For reference, we built MONI on our collection of 4,000 bacterial genomes. Here, MONI required 51.0G of disk space to store which is 29% larger than the pufferfish index (39.5 GB) with its dense k2u implementation—its least space-efficient configuration. The most space efficient configuration of the pufferfish2 index (with \(s=3\), \(t=.25\)) is 42% the size of MONI when built on from the same data and requires 21.7 GB of space. Compared to a theoretically possible index specified in Table 2 that would only require 11.0 GB, MONI would need 4.6\(\times \) more space.

We also performed a best-effort comparison of query speed between pufferfish2 and MONI. Unfortunately, it is not possible to directly measure the speed of exact locate queries for MONI because it does not expose an interface for such queries. Instead, we queried MONI to find MEMs on true-positive \(k\)-mers treating each \(k\)-mer as unique read (encoded in FASTQ format as MONI requires). We argue that this is a reasonable proxy to exact locate queries because, for each true-positive \(k\)-mer deriving from an indexed reference sequence, the entire \(k\)-mer itself is the maximal exact match. For MONI, just like in benchmarks for in Table 1, we report the time taken for computing queries only and ignore time required for I/O operations (i.e. loading the index and quries, and writing results to disk).

We found that pufferfish2 is faster than MONI when querying \(k\)-mers against our collection of 4,000 bacterial genomes. MONI required 1,481.7 s to query the same set of 10 million random true-positive k-mers queried in Table 1. When compared to the slowest built most space efficient configuration of pufferfish2 benchmarked in Table 1, pufferfish2 is 3.5\(\times \) faster.
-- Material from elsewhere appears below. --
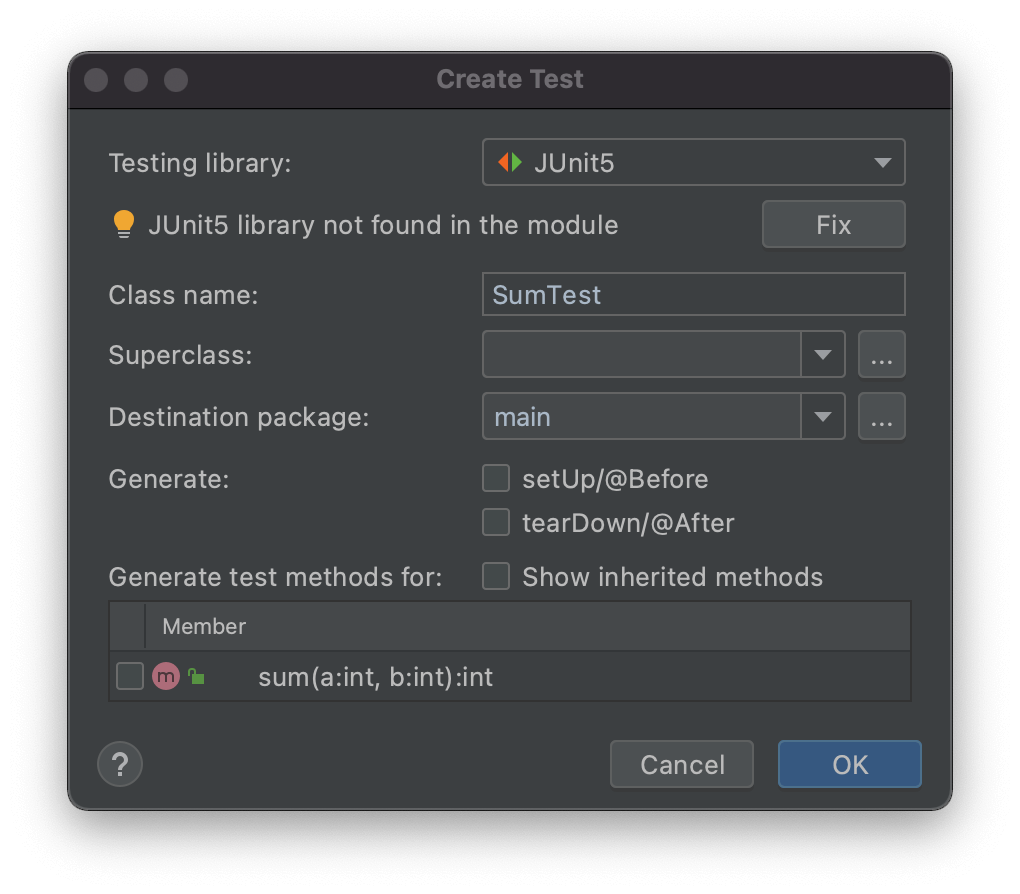Image resolution: width=1020 pixels, height=894 pixels.
Task: Click the pink method icon beside sum
Action: tap(166, 676)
6 Discussion and Future Work

In this work, we introduce the spectrum preserving tiling (SPT), which describes how a spectrum preserving string set (SPSS) tiles and “spells” an input collection of reference sequences. While considerable research effort has been dedicated to constructing space and time-efficient indexes for SPSS, little work has been done to develop efficient representations of the tilings themselves, despite the fact that these tilings tend to grow more quickly than the SPSS and quickly become the size bottleneck when these components are combined into reference indexes. We describe and implement a sparsification scheme in which the space required for representing an SPT can be greatly reduced in exchange for an expected constant-factor increase in the query time. We also describe several important heuristics that are used to substantially lessen this constant-factor in practice. Having demonstrated that modular reference indexes can be constructed by composing a \(k\)-mer-to-tile mapping with a tile-to-occurrence mapping, we have thus opened the door to exploring an increasingly diverse collection of related reference indexing data structures.
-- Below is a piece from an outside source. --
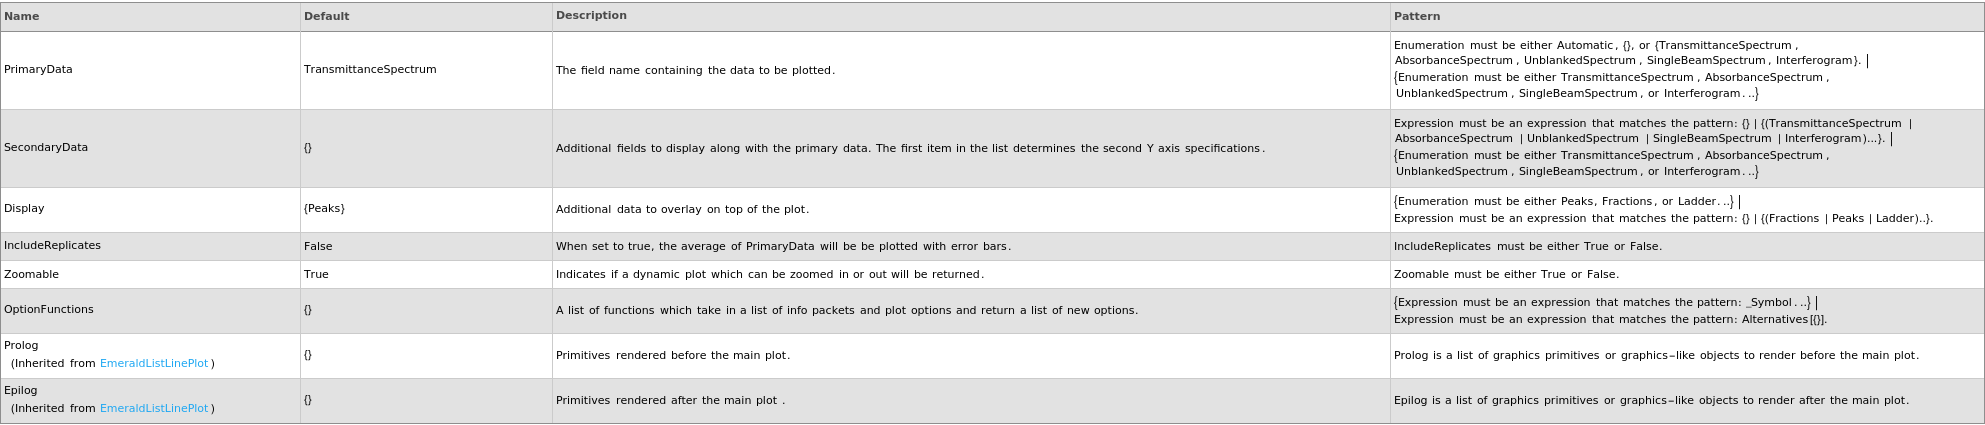Click the Name column header
The height and width of the screenshot is (425, 1985).
pyautogui.click(x=22, y=17)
Despite the encouraging progress that has been made here, we believe that there is much left to be explored regarding the representation of SPTs, and that many interesting questions remain open. Some of these questions are: (1) How would an algorithm sample individual unitig-occurrences instead of all occurrences of a unitig to explicitly bound the lengths of backwards traversals? (2) Does a smaller SPSS imply a small SPT and could one compute an optimally small SPT? (3) Given some distributional assumptions for queries, can an algorithm sample SPTs to minimize the expected query time? (4) In practice, how can an implemented tool combine our sampling scheme with existing compression algorithms for the highly skewed tile-to-occurrence query? (5) Can a lossy index over an SPT be constructed and applied effectively in practical use cases?

With excitement, we discuss in more detail these possibilities for future work in more detail in Section S.8.